Diese Sprachrichtlinien basieren auf der sogenannten "Feministischen Linguistik". In dieser versucht man nachzuweisen, daß Frauen in der Sprache benachteiligt werden. Mit Hilfe solcher Richtlinien für die Gesetzes- und Verwaltungssprache wurde mittlerweile dort eine "geschlechtergerechte" Sprache durchgesetzt. Auch manche Buchverlage schreiben ihren Autoren mittlerweile eine solche Sprache vor. Über den Verwaltungsbereich hinaus erhofft man sich längerfristig auch einen allgemeinen Sprachwandel in der gesprochenen Umgangssprache, vielleicht gar auch in der Literatur. Horkheimers Sorge hinsichtlich der Einengung der individuellen Freiheit und der Manipulation des Menschen durch die Bürokratie erscheint heute begründeter denn je.

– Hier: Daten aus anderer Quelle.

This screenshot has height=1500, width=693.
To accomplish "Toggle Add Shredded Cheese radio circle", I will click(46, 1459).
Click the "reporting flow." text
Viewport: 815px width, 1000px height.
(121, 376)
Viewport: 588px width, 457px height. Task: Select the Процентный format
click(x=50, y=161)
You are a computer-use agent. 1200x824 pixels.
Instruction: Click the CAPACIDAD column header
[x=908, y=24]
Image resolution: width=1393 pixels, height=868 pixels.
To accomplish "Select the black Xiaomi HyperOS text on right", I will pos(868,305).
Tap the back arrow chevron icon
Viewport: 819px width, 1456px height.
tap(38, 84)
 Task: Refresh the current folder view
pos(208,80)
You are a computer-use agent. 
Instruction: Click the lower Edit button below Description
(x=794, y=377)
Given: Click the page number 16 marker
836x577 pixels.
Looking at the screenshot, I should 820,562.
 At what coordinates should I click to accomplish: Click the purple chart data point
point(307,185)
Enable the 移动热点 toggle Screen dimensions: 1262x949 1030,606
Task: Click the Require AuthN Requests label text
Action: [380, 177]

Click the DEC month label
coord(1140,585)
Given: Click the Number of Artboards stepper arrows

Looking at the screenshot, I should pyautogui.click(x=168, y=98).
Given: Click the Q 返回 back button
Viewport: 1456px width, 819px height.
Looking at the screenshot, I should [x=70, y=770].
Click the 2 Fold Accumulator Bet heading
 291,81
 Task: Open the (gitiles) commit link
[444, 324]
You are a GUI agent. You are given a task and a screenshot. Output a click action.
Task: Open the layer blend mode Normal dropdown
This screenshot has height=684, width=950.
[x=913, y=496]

Das Buch ist nicht ohne Reiz. In der linken Spalte erscheint der jeweilige Satz in der vermeintlich falschen Umgangssprache. Auf der rechten Seite der gleiche Satz in der vermeintlich richtigen feministischen Sprache.
Nonkonformisten, besonders Männer, tun gut daran, daß Buch gegen den Strich zu lesen. Angesichts des allgemeinen gesellschaftlichen Tendenz zur Abschaffung der Männlichkeit und des Mannes sollten gerade Männer die männliche Sprachform stützen. Für Männer und nichtkonformistische Frauen empfielt sich ein demonstratives Nichtbefolgen dieser Sprachempfehlungen. Oder anders gesagt: Links ist es richtig und rechts ist es falsch.